• Records to process:
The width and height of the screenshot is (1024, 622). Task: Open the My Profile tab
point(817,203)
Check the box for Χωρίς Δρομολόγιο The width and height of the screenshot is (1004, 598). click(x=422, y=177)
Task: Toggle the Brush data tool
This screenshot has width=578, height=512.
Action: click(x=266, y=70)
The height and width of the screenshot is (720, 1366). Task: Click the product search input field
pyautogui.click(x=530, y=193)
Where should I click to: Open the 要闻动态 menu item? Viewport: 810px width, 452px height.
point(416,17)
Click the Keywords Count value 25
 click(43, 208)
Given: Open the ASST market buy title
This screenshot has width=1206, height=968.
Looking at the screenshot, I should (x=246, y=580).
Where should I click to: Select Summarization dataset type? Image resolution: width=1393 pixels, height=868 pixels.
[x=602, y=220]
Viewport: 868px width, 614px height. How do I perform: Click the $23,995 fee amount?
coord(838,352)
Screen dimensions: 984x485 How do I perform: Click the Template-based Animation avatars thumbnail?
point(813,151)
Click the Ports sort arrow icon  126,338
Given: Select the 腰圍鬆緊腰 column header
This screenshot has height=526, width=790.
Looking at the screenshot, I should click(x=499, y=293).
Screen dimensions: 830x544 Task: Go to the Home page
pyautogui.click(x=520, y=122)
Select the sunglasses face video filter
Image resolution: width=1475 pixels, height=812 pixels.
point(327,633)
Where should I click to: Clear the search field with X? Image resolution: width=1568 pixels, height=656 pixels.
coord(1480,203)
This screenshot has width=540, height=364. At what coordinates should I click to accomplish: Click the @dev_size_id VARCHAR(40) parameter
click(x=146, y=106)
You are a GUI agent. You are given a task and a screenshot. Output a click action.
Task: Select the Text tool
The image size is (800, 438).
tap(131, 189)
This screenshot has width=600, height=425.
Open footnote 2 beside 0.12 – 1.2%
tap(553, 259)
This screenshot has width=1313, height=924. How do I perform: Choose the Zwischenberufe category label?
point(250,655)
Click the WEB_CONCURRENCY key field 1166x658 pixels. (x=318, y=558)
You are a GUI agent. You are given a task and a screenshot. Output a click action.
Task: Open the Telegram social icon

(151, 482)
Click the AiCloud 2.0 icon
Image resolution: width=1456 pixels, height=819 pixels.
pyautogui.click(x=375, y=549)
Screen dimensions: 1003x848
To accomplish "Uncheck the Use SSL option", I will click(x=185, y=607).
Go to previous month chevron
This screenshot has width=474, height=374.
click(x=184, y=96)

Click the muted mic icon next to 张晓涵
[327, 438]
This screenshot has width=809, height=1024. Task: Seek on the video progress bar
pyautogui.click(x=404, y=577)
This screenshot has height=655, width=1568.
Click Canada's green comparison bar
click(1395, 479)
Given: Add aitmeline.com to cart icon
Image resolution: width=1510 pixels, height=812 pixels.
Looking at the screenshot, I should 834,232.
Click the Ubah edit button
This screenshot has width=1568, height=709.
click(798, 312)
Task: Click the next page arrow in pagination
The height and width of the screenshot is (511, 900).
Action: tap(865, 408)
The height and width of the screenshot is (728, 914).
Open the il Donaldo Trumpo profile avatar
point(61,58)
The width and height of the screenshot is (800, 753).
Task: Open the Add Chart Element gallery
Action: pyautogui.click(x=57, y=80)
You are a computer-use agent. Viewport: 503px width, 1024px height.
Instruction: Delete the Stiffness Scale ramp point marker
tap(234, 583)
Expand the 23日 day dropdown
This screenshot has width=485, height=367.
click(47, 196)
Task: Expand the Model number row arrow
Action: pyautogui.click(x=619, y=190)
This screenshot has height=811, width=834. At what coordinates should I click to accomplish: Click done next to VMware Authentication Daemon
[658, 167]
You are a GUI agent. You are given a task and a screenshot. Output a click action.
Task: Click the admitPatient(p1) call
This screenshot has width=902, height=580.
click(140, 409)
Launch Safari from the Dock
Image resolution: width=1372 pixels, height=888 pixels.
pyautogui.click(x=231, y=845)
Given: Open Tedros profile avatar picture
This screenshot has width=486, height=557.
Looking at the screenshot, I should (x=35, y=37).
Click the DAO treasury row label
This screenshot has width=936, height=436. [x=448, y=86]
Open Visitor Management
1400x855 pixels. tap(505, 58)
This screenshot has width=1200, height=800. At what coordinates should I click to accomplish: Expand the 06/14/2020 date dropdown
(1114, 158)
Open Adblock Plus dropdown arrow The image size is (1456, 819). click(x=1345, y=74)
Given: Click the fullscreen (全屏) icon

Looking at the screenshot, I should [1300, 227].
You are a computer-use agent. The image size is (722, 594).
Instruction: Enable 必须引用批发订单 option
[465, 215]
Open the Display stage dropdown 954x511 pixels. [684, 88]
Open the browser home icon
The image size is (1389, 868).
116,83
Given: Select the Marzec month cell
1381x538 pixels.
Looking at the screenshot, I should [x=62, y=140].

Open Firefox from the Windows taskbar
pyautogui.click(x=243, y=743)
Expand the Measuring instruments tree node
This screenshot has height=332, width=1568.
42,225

• Exercise task:
Please output the items above as a numbered list, leaving out any blank lines.

• Solution for this exercise:
1. The width and height of the screenshot is (1024, 622). Task: Open the My Profile tab
2. point(817,203)
3. Check the box for Χωρίς Δρομολόγιο The width and height of the screenshot is (1004, 598). click(x=422, y=177)
4. Task: Toggle the Brush data tool
5. This screenshot has width=578, height=512.
6. Action: click(x=266, y=70)
7. The height and width of the screenshot is (720, 1366). Task: Click the product search input field
8. pyautogui.click(x=530, y=193)
9. Where should I click to: Open the 要闻动态 menu item? Viewport: 810px width, 452px height.
10. point(416,17)
11. Click the Keywords Count value 25
12.  click(43, 208)
13. Given: Open the ASST market buy title
14. This screenshot has width=1206, height=968.
15. Looking at the screenshot, I should (x=246, y=580).
16. Where should I click to: Select Summarization dataset type? Image resolution: width=1393 pixels, height=868 pixels.
17. [x=602, y=220]
18. Viewport: 868px width, 614px height. How do I perform: Click the $23,995 fee amount?
19. coord(838,352)
20. Screen dimensions: 984x485 How do I perform: Click the Template-based Animation avatars thumbnail?
21. point(813,151)
22. Click the Ports sort arrow icon  126,338
23. Given: Select the 腰圍鬆緊腰 column header
24. This screenshot has height=526, width=790.
25. Looking at the screenshot, I should click(x=499, y=293).
26. Screen dimensions: 830x544 Task: Go to the Home page
27. pyautogui.click(x=520, y=122)
28. Select the sunglasses face video filter
29. Image resolution: width=1475 pixels, height=812 pixels.
30. point(327,633)
31. Where should I click to: Clear the search field with X? Image resolution: width=1568 pixels, height=656 pixels.
32. coord(1480,203)
33. This screenshot has width=540, height=364. At what coordinates should I click to accomplish: Click the @dev_size_id VARCHAR(40) parameter
34. click(x=146, y=106)
35. You are a GUI agent. You are given a task and a screenshot. Output a click action.
36. Task: Select the Text tool
37. The image size is (800, 438).
38. tap(131, 189)
39. This screenshot has width=600, height=425.
40. Open footnote 2 beside 0.12 – 1.2%
41. tap(553, 259)
42. This screenshot has width=1313, height=924. How do I perform: Choose the Zwischenberufe category label?
43. point(250,655)
44. Click the WEB_CONCURRENCY key field 1166x658 pixels. (x=318, y=558)
45. You are a GUI agent. You are given a task and a screenshot. Output a click action.
46. Task: Open the Telegram social icon
47. (151, 482)
48. Click the AiCloud 2.0 icon
49. Image resolution: width=1456 pixels, height=819 pixels.
50. pyautogui.click(x=375, y=549)
51. Screen dimensions: 1003x848
52. To accomplish "Uncheck the Use SSL option", I will click(x=185, y=607).
53. Go to previous month chevron
54. This screenshot has width=474, height=374.
55. click(x=184, y=96)
56. Click the muted mic icon next to 张晓涵
57. [327, 438]
58. This screenshot has width=809, height=1024. Task: Seek on the video progress bar
59. pyautogui.click(x=404, y=577)
60. This screenshot has height=655, width=1568.
61. Click Canada's green comparison bar
62. click(1395, 479)
63. Given: Add aitmeline.com to cart icon
64. Image resolution: width=1510 pixels, height=812 pixels.
65. Looking at the screenshot, I should 834,232.
66. Click the Ubah edit button
67. This screenshot has width=1568, height=709.
68. click(798, 312)
69. Task: Click the next page arrow in pagination
70. The height and width of the screenshot is (511, 900).
71. Action: tap(865, 408)
72. The height and width of the screenshot is (728, 914).
73. Open the il Donaldo Trumpo profile avatar
74. point(61,58)
75. The width and height of the screenshot is (800, 753).
76. Task: Open the Add Chart Element gallery
77. Action: pyautogui.click(x=57, y=80)
78. You are a computer-use agent. Viewport: 503px width, 1024px height.
79. Instruction: Delete the Stiffness Scale ramp point marker
80. tap(234, 583)
81. Expand the 23日 day dropdown
82. This screenshot has width=485, height=367.
83. click(47, 196)
84. Task: Expand the Model number row arrow
85. Action: pyautogui.click(x=619, y=190)
86. This screenshot has height=811, width=834. At what coordinates should I click to accomplish: Click done next to VMware Authentication Daemon
87. [658, 167]
88. You are a GUI agent. You are given a task and a screenshot. Output a click action.
89. Task: Click the admitPatient(p1) call
90. This screenshot has width=902, height=580.
91. click(140, 409)
92. Launch Safari from the Dock
93. Image resolution: width=1372 pixels, height=888 pixels.
94. pyautogui.click(x=231, y=845)
95. Given: Open Tedros profile avatar picture
96. This screenshot has width=486, height=557.
97. Looking at the screenshot, I should (x=35, y=37).
98. Click the DAO treasury row label
99. This screenshot has width=936, height=436. [x=448, y=86]
100. Open Visitor Management
101. 1400x855 pixels. tap(505, 58)
102. This screenshot has width=1200, height=800. At what coordinates should I click to accomplish: Expand the 06/14/2020 date dropdown
103. (1114, 158)
104. Open Adblock Plus dropdown arrow The image size is (1456, 819). click(x=1345, y=74)
105. Given: Click the fullscreen (全屏) icon
106. Looking at the screenshot, I should [1300, 227].
107. You are a computer-use agent. The image size is (722, 594).
108. Instruction: Enable 必须引用批发订单 option
109. [465, 215]
110. Open the Display stage dropdown 954x511 pixels. [684, 88]
111. Open the browser home icon
112. The image size is (1389, 868).
113. 116,83
114. Given: Select the Marzec month cell
115. 1381x538 pixels.
116. Looking at the screenshot, I should [x=62, y=140].
117. Open Firefox from the Windows taskbar
118. pyautogui.click(x=243, y=743)
119. Expand the Measuring instruments tree node
120. This screenshot has height=332, width=1568.
121. 42,225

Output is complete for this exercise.